Abstract
The objectives of this project were to discover trends in power-load on an electrical grid over time, and to determine if rain had any noticeable effect on load. The region focused on was eastern Virginia. Power data was sourced from PJM in .csv format, and weather data was sourced from NOAA as a text file. Data preparation was conducted by loading all relevant data into data-frame objects; there were 10 years worth of observations (2010-2019). Power demand was observed to behave cyclically over time, with high load occurring in summer and winter, and low load occurring in spring and autumn. Furthermore, daily cycles were also observed for each season, in which power usage tended to be higher during the day, with seasonal dependent peaks, and lows consistently occurring around 2:00AM. Sinusoidal models were constructed to predict load over time, with and without rain as a variable. The time only model had an R^2 of 0.473, and the time and rain model had an R^2 0.476; both models had p-values approaching 0. There was a slight improvement in the model which considered rain, but not enough to determine if rain has any impact on load.
Introduction
Energy isn’t used consistently. Demand will change depending on the time of day, time of year, and other factors. Predicting energy demand is of great interest to grid operators and others involved in electrical infrastructure. As such, there are models to help forecast power requirements, which take several different variables into account. It’s well known that time of day and season factor into energy demand, but it is less clear what impact percipitation has.
In this project, we will be making models to forecast load over a grid. The questions that will be addressed here are:
1. How does energy-load on a grid behave over time.
2. Does precipitation affect load.
We will answer these questions by constructing two models: one that uses time to predict energy demand, and one that uses both time and percipitation to predict energy demand. If the later model is significantly better than the first, we can conclude that percipitation is a useful predictor for energy demand.
Loading and Tidying the Data
Before we do anything, we need to load our data and the libraries we’ll be using.
Climate and power-usage likely to be strongly related to each other, as much of the power generated tends to go towards heating and cooling. Thus, to do the analysis properly, it would be best to narrow down the area in question to one region. So for this project, we will only be looking for relationships within the eastern 2/3’rds Virginia, which has the advantage of being PJM’s only southern market region, allowing for easy segregation from the rest of their data. Meteorological data is easy to access, and can be chosen from weather stations within that region.

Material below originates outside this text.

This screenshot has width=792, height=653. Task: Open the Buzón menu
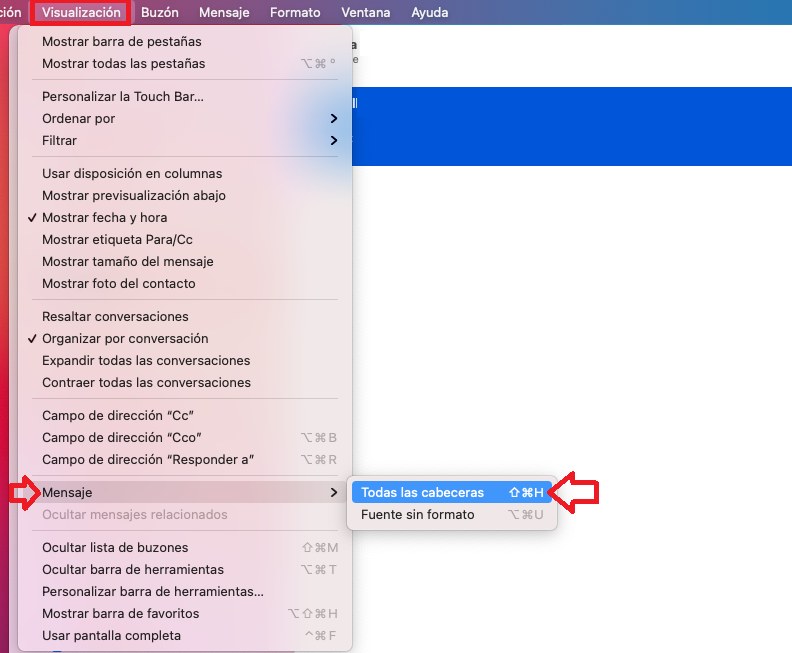coord(160,12)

Now, let’s load in our meteorological data from NOAA, which provides extensive climate records https://www.ncdc.noaa.gov/cdo-web/. We’ll focus on weather stations in eastern Virginia, which will align both data-sets geographically.

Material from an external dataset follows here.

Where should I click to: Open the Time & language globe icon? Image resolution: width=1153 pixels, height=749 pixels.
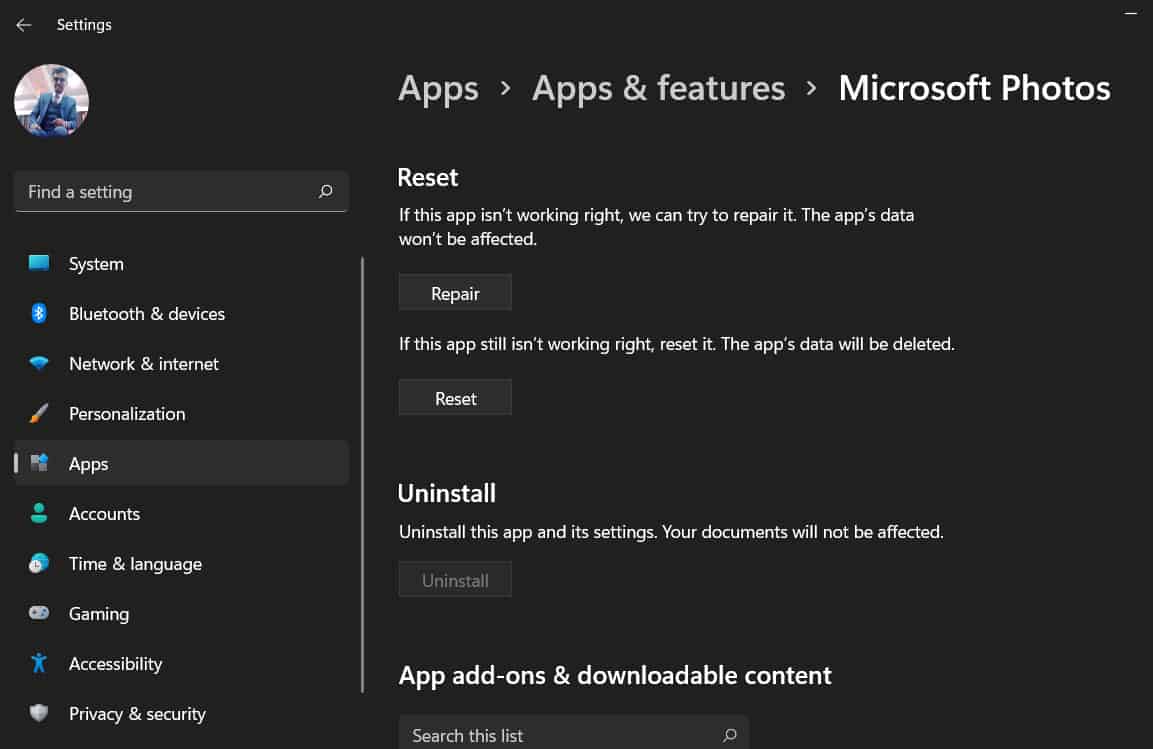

The data originates in a text file, so we’ll need to do some cleaning before we can analyze.
As a side note: this data is also available in csv format. That’s as much a challange as text can be though!
The text file is spaced strangely, so we’ll handle it with some loops and an else-if.

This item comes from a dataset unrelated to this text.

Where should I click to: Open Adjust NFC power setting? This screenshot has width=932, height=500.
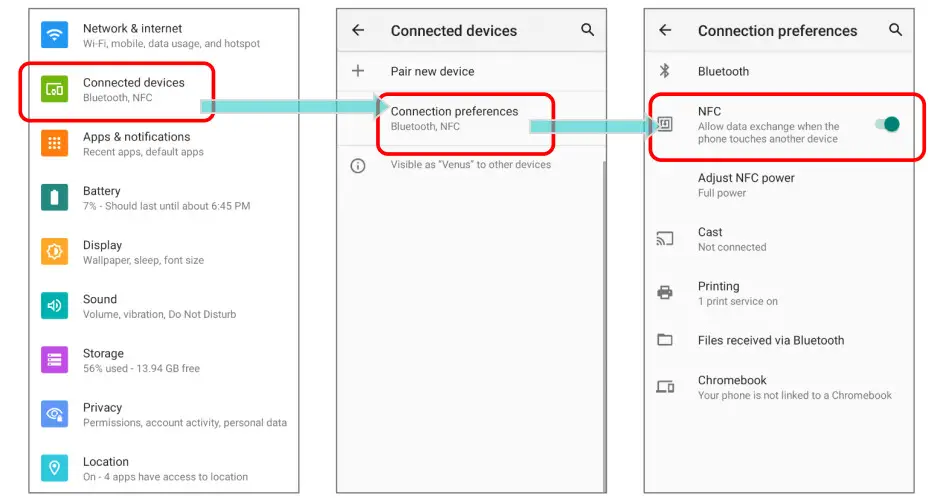pos(746,184)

# Importing the raw file, and initializing an empty data frame
path <- "https://raw.githubusercontent.com/davidblumenstiel/data/master/weatherNOAA/weather.txt"
x <- read.delim(path, stringsAsFactors = FALSE)
weather <- data.frame(matrix(ncol = 19))
# There are more elegant ways to do this, but nothing quite as entertaining
i = 2
while (i < nrow(x)) {
split = strsplit(x[i,], " ")[[1]]
j = 1
while (j < length(split)) {
buff = split[j]
if (buff == "") {
j = j + 1
}
else {
weather[i - 1,j] <- buff
j = j + 1
}
}
i = i + 1
}
# Further straightening
i = 0
while (i < nrow(weather)) {
i = i + 1
if (is.na(weather[i,7]) == FALSE) {
weather[i,8:21] <- weather[i,7:20]
}
else if (is.na(weather[i,8]) == TRUE) {
weather[i,8:21] <- weather[i,9:22]
}
}
# Now we need to seperate out the dates from other information we dont need
weather$date <- stringr::str_extract(weather[,8], '\\d{8}')
# Getting rid of everything we won't need (keeping station name, date, percipitation and snow)
weather <- weather[,c(1,10,12,26)]
colnames(weather) <- c("Station", "Rain_mm", "Snow_mm", "Date")
# The text file represents missing data as -9999. This changes those to NA.
# One note: the data cleaning thus far has introduced some NA's into the dataframe, but those occur where -9999s would have occured
weather <- replace.value(weather, names = colnames(weather), from = "-9999", to = NA) # Handy function from 'anchors'
weather <- replace.value(weather, names = colnames(weather), from = " -9999", to = NA)
weather <- replace.value(weather, names = colnames(weather), from = " -9999", to = NA)
weather <- replace.value(weather, names = colnames(weather), from = " -9999", to = NA)
# Setting the data types
weather$Rain_mm <- as.numeric(weather$Rain_mm)
weather$Snow_mm <- as.numeric(weather$Snow_mm)
weather$Date <- as.POSIXct(weather$Date, format = "%Y%m%d")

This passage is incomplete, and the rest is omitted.